問題文 1
下の一覧から、「height」という語が入っている行だけを抜き出してください。

2003年のRoHSなど環境保全の取り組みにおいて、鉛をほとんど含まない鉛フリーはんだ(無鉛はんだ)が使われることが多い。
「はんだ」という名称は仮名書きされることが一般的であるが、「半田」「盤陀」などの漢字表記がなされることもある。
「はんだ」という名称は、江戸時代初期に成立した仮名草子『尤草紙(もっとものそうし)』に見られる。この作品は『枕草子』の「ものは尽くし」のパロディであり[1]、「つよき物」として「しっくい」「むぎうるし」とともに「はんだ」が挙げられている[2]。
ろう付け(融点が450度以上の硬鑞を用いたろう接)には遅れるものの、はんだ付け(融点が450度未満の軟鑞を用いたろう接)の歴史も古い。紀元前3000年頃にははんだ付けが存在したと考えられている。ツタンカーメン王の墓からもはんだ付けを使った装飾品が出土している。ギリシャ-ローマ時代になると、水道配管を錫-鉛はんだではんだ付けした記録が残されている。
中国では、少なくとも紀元前300年頃には、はんだ付けした壷が存在していた。
缶詰は、19世紀に登場以来、胴や蓋を接着する手法に長らくはんだ付けが行われてきた。19世紀末に、はんだ付機が開発されたこと、蓋と胴の接続に二重巻き込み製法が開発されるなど、缶の大量生産のボトルネックとなるはんだ付けを軽減する手法が開発されたが、一枚板を丸めて作る胴の部分の接続ははんだ付けを避けることはできず、1966年にアメリカ・キャン社によってナイロンを接着剤とする製造方法が開発されるまで続けられていた[7]。
日本のろう接の歴史でもろう付けが先行した。4世紀ころには鋳掛補修が行われた銅鐸も作られている[8]。奈良の大仏の建造では、錫に鉛を混ぜた合金である白鑞(しろめ)がろう材として使われ[5]、仕上げや補修のために使用されたと考えられている[8]。
貝原益軒の『万宝鄙事記』(1705年)には、錫鉛棒を炭火で溶かして銅容器の漏れを塞ぐ手法が記されている[5]。『和漢三才図会』(1713年)に記述された白鑞の製法は、鉛1斤(600g)に唐錫10両(375g)を練り合わせるというもので、この鉛と錫の配合比率は今日の「はんだ」とほぼ同様である[9]。しかし、これらの文献に「はんだ」の名は記されていない[5][9]。幕末の1866年に初演された河竹黙阿弥の歌舞伎狂言『船打込橋間白波』には、鋳掛屋のセリフに「鉛や盤陀の売物」という言葉が登場している[5]。

入力データ
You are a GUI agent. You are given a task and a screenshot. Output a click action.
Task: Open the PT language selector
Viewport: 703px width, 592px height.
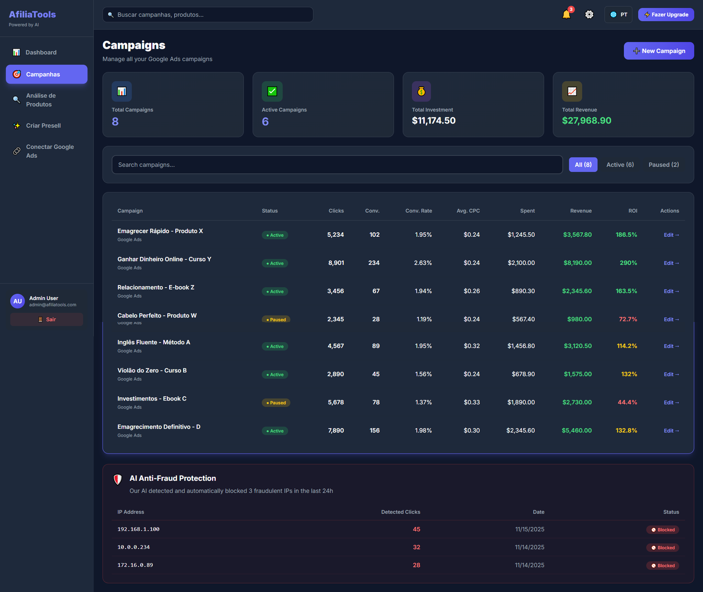tap(618, 14)
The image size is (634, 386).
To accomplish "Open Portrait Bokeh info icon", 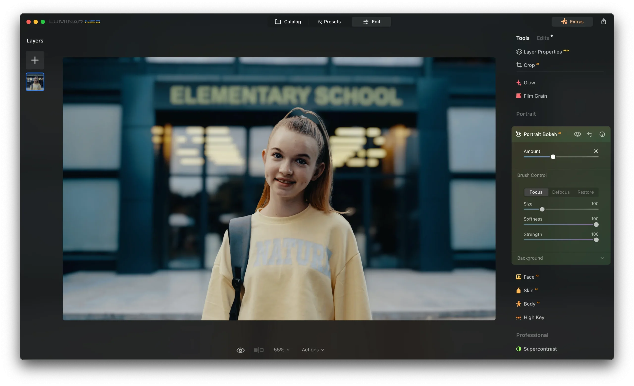I will coord(602,134).
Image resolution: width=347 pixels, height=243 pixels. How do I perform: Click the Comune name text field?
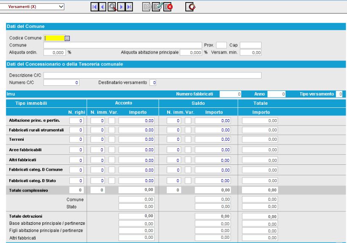pos(123,45)
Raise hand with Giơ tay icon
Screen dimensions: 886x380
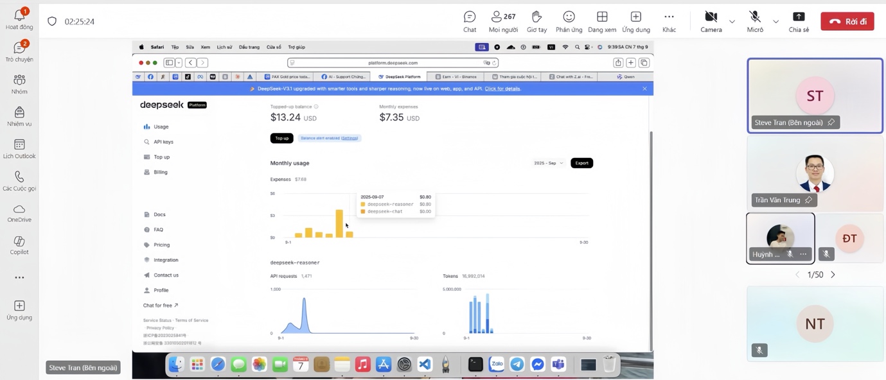[536, 21]
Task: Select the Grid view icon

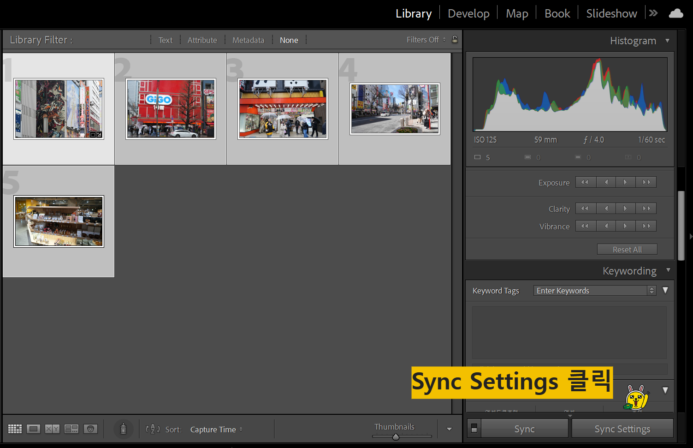Action: [x=15, y=429]

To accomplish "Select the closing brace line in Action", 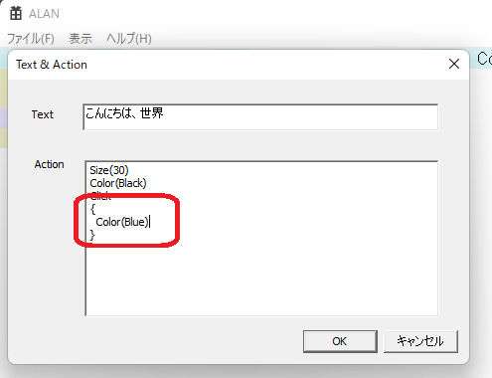I will click(92, 235).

問題文 2
上にあるはんだの歴史の文章を、最後の文の後から書き続けてください。

解答 1
Viewport: 703px width, 592px height.
Image resolution: width=347 pixels, height=243 pixels. How do I perform: Click the Comune name text field?

解答 2
はんだは用途によりいくつかの種類に分けられる。錫の含有率で区別することが多い。用途により太さも異なる。鉛と錫以外の成分を含むものもある。
なお、主成分のスズと鉛ではスズの方が高価なため、基本的にハンダの価格はスズが多いものほど高くなる[10]。
JIS Z 3282-1999では、それぞれの成分割合の違いでSn-Pb系が16種、Pb-Sn-Sb系が7種、Sn-Sb系が1種、Sn-Pb-Bi系が5種、Bi-Sn系が2種、Sn-Cu系が2種、Sn-Pb-Cu系が2種、Sn-In系が1種、Sn-Ag系が3種、Sn-Pb-Ag系が4種、Pb-Ag系が3種規定されている[12]。
金は錫、シリコン、ゲルマニウム、アンチモンなどと合金にする事で融点が下がり、金75-80%、錫20-25%では280°Cで融解を始める。金は高価であるため、少量ながら特に信頼性が求められる用途でのみ使われ、シリコンやゲルマニウムの半導体でのダイ・ボンディングやパッケージのシーリングで使用される[13]。
はんだに含まれる鉛は人体や環境に有害[14]なので、鉛を含まない鉛フリーはんだや、金属(金や銀など)を添加した接着剤への移行が進んでいる。ただし、鉛フリー化を行うために導入された元素あるいは化合物の毒性について十分な調査が行われているとは言い難く、鉛フリーであるから環境毒性が小さいと判断することは早計である。